L’une des particularités de cette œuvre réside en sa genèse, qui a suscité une opération inédite dans le monde du spectacle vivant : une souscription individuelle de 3000 euros pour compléter le financement de l’œuvre par le Théâtre des Bouffes du Nord qui a réuni vingt-sept donateurs, un pour chacune des parties du monodrame. Soit vingt pour cent du budget du spectacle pour lesquels les commanditaires ont reçu en échange un certain nombre d’avantages dont un exemplaire personnalisé de la partition autographe enrichie de photos et de dessins réalisés par le compositeur… 

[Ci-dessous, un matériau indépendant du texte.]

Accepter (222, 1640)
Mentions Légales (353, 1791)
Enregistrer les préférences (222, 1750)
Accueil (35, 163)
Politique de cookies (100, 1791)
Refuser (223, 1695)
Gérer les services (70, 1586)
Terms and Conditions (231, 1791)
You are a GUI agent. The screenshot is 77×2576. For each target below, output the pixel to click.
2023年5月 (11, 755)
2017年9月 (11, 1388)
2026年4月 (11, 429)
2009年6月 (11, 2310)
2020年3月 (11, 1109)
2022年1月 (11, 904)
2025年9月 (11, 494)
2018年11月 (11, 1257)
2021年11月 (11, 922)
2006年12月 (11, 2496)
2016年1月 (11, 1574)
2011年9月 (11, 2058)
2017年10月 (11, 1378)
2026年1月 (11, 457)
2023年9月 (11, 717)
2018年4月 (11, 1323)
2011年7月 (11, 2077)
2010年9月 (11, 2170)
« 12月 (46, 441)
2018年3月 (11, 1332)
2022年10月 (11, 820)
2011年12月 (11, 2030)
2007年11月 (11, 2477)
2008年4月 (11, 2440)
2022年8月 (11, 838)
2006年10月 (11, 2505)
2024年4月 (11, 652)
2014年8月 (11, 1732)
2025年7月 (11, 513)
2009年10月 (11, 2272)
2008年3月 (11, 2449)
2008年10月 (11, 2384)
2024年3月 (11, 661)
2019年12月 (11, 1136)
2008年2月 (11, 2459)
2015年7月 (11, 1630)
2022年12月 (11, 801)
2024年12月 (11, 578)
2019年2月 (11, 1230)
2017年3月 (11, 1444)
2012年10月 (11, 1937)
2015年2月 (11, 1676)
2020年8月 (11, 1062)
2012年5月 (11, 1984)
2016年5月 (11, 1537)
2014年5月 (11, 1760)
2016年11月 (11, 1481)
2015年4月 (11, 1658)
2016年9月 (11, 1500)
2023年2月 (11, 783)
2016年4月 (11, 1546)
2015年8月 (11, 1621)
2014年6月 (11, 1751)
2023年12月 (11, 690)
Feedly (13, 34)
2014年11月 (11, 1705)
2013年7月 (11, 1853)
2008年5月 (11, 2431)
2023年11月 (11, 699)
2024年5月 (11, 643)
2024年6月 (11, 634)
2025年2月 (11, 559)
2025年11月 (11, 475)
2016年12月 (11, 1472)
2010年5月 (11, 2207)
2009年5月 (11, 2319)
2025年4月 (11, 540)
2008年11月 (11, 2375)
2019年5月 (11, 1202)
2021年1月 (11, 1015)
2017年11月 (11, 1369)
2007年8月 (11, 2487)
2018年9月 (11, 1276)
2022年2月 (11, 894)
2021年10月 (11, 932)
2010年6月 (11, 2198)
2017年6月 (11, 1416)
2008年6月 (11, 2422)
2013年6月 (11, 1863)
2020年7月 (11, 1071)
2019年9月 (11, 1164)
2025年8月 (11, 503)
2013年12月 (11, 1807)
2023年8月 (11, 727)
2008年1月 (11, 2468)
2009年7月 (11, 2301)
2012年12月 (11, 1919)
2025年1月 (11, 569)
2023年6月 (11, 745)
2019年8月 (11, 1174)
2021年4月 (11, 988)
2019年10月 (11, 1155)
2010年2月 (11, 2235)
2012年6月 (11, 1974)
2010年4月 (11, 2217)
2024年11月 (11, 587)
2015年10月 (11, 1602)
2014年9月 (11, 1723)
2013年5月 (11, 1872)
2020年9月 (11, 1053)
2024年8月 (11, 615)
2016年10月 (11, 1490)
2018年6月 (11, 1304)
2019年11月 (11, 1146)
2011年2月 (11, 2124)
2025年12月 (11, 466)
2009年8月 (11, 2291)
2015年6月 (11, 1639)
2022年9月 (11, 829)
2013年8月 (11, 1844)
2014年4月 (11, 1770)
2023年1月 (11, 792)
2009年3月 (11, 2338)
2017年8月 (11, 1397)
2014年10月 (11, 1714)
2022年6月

Véritable cycle de lieder pour voix et piano, O Mensch ! de Pascal Dusapin sur des poèmes de Friedrich Nietzsche se présente dans l'esprit d’un monodrame. Sur le plateau, un piano dans le noir côté jardin, un homme qui chante tout en se déplaçant côté cours et au centre de la scène, avant de s'appuyer sur le piano, qu’il se met à jouer dans les dernières minutes du spectacle, sur l’aigu du clavier. L’Homme est une sorte de « Janus » qui marche et qui cherche, entouré d’ombres, de contours et de quelque visage, pris dans des filets de lumière, d’eau et de feu.  Le cycle s’ouvrant sur le poème éponyme O Mensch, l'on ne peut s'empêcher de penser dans un premier temps au lied du même titre que Mahler intégra à sa Symphonie n° 3. Puis le monodrame se tourne vers une tristesse schubertienne, avant de glisser dans la désolation, les passages les plus enlevés étant en vérité les plus graves et douloureux. Cette solitude éprouvante de l’Homme est soulignée par l’apparition de l’accord de Tristan de Richard Wagner. L’environnement informatique et vidéo réalisé par Thierry Coduys campe des espaces acoustiques mouvants, la nature nocturne qui emporte l’âme du Wanderer et invite le spectateur au voyage. Mais l’alliage ne prend pas vraiment et laisse l’auditeur sur le bord de la route. Peut-être en raison d’un piano qui se cantonne dans le grave du clavier, le plus souvent dans un climat d’une lenteur écrasante, tandis que l’écriture vocale se situe dans la tradition du lied, sans surprise ni renouveau, cela soixante-quinze minutes durant. Le tout est interprété avec délicatesse et émotion par les dédicataires, Georg Nigl et Vanessa Wagner. 

Bruno Serrou 

Le spectacle sera présenté au Grand théâtre, Studio, de la Ville de Luxembourg le 11 janvier 2012, Salle Barrault de la scène national d'Orléans le 25 janvier 2012, à l'Opéra de Rouen en novembre 2012 et à l'Opéra de Reims durant la saison 2012-2013.